- [SUPPLIED RECORDS]:
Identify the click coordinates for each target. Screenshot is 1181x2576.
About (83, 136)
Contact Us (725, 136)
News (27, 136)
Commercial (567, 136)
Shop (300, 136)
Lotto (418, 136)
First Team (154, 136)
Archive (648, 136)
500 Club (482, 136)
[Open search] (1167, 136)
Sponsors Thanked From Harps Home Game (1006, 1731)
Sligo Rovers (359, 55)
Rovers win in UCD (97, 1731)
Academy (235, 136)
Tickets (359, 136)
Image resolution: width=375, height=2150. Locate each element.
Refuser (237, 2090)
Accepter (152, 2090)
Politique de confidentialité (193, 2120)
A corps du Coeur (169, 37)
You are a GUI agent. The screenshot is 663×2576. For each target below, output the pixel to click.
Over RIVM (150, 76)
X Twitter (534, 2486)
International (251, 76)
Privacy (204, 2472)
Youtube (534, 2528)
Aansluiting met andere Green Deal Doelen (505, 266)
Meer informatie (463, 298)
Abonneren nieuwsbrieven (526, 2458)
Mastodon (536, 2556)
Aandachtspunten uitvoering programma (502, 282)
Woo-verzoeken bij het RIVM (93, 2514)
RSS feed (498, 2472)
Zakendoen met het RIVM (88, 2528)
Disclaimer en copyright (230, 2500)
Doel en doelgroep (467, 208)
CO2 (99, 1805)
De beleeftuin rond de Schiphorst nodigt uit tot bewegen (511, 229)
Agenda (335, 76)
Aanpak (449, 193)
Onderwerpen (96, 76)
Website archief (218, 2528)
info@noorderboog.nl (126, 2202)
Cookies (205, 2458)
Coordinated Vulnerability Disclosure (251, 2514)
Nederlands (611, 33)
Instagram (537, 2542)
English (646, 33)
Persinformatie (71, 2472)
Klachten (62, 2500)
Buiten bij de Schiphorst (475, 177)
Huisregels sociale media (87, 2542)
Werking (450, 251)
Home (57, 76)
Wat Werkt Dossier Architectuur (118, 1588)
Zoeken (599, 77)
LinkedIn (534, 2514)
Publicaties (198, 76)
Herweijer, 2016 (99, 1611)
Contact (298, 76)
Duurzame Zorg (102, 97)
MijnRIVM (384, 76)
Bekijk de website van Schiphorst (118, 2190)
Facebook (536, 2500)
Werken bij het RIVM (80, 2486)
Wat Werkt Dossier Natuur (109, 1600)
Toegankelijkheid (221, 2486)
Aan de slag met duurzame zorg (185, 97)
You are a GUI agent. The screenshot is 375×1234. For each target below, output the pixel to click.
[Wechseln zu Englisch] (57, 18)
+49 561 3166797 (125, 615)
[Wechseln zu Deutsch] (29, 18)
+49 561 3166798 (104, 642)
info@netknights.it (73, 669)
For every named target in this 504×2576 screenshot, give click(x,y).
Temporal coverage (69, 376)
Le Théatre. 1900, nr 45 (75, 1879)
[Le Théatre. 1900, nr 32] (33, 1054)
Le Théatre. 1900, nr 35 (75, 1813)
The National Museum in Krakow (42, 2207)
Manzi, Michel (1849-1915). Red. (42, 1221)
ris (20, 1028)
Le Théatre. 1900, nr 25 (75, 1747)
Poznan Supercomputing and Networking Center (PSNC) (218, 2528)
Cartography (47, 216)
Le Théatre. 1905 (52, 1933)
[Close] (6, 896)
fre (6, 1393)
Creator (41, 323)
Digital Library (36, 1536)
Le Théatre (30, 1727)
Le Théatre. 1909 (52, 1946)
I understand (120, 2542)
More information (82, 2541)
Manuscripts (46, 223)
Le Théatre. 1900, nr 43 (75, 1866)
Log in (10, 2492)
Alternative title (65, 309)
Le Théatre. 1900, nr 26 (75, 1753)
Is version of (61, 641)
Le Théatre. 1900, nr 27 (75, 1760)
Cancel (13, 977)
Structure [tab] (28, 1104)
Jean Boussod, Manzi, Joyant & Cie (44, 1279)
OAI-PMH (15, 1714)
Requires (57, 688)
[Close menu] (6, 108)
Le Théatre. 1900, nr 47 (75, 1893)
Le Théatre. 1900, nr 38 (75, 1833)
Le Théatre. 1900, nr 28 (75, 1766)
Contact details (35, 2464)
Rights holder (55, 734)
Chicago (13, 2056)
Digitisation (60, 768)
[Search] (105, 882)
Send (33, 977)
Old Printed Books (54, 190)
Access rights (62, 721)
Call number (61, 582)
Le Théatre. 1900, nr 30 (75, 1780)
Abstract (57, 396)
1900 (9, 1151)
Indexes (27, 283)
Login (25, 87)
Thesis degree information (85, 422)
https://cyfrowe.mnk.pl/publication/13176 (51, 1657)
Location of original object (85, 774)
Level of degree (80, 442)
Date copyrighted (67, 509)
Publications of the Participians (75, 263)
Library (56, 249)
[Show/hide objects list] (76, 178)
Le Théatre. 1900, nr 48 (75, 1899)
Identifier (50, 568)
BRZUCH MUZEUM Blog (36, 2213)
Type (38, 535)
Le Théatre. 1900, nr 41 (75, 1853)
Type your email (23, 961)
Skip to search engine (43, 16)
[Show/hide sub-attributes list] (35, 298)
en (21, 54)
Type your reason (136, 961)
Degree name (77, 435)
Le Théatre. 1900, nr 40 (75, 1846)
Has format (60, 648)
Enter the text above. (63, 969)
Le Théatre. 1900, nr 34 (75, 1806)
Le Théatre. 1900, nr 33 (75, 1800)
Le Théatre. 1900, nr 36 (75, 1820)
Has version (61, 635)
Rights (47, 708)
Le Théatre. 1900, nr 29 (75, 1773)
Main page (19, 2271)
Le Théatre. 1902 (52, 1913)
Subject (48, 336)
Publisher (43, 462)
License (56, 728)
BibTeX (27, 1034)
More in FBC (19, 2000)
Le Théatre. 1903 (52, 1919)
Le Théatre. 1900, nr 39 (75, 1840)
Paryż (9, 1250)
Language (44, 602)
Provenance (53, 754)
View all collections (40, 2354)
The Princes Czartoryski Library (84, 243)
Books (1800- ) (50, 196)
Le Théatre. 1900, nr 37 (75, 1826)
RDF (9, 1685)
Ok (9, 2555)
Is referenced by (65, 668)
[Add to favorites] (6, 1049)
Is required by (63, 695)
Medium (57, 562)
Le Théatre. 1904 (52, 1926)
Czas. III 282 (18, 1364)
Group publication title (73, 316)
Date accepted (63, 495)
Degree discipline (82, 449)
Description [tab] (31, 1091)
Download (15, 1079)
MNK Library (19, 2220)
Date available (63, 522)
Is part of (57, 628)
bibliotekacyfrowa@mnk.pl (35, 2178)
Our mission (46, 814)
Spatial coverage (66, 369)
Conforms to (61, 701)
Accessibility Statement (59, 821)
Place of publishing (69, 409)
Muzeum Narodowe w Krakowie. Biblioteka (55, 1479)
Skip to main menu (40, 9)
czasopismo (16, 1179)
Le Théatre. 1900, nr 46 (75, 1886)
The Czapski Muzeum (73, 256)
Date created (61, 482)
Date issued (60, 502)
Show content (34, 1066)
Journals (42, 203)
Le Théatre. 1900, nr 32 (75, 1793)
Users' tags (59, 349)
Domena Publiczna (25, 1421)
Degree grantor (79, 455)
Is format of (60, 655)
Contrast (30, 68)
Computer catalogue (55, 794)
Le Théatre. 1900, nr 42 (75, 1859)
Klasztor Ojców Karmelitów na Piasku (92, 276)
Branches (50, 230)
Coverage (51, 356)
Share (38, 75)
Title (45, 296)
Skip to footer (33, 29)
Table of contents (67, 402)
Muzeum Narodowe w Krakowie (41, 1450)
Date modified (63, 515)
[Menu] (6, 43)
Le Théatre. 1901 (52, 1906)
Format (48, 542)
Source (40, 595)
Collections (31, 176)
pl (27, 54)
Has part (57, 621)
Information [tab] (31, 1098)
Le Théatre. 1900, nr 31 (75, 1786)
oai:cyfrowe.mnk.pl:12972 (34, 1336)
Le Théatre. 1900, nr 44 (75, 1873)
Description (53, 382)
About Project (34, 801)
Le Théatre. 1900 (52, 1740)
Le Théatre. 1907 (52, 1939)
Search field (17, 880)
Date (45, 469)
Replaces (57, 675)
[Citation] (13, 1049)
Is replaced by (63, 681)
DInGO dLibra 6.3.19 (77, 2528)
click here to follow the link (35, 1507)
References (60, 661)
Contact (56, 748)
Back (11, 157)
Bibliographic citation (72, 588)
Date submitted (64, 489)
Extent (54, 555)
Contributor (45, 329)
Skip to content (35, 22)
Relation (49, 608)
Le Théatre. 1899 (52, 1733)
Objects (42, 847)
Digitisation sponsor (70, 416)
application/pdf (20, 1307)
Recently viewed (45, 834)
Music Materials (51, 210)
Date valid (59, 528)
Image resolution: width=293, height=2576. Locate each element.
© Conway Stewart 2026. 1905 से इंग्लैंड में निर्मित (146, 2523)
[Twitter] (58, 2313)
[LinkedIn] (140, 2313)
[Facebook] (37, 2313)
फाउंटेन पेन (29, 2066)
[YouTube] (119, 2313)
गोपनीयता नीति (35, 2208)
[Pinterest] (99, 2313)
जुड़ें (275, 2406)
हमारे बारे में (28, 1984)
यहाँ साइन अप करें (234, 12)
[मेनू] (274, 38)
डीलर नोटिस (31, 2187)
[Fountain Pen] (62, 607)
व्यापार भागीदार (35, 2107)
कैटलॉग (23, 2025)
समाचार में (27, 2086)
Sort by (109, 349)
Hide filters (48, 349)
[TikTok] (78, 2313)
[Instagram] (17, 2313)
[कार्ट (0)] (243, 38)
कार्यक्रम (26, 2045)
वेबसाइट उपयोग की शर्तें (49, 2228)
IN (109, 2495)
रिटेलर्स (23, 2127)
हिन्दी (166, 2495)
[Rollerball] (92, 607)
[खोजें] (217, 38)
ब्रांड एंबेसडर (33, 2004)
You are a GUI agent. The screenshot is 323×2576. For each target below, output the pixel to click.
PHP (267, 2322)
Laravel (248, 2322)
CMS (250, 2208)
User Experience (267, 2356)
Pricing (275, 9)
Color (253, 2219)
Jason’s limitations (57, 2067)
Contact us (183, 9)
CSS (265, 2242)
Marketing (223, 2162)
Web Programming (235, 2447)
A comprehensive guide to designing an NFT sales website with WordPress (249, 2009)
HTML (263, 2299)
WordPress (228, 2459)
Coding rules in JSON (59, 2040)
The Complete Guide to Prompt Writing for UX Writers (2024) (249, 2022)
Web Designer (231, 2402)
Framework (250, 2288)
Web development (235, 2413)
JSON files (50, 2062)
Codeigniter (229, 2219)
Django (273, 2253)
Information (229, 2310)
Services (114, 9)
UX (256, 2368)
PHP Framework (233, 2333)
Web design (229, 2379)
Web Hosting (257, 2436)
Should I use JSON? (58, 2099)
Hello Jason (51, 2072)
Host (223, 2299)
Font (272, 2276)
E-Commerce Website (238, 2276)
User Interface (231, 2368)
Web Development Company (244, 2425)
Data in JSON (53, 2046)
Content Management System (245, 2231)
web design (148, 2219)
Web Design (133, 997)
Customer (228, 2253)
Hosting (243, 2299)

- [WHAT YOU NEED TO DO]:
Out of the records above, pull the lines that include the word "Type".

- [RESPONSE BELOW]:
Type (38, 535)
Type your email (23, 961)
Type your reason (136, 961)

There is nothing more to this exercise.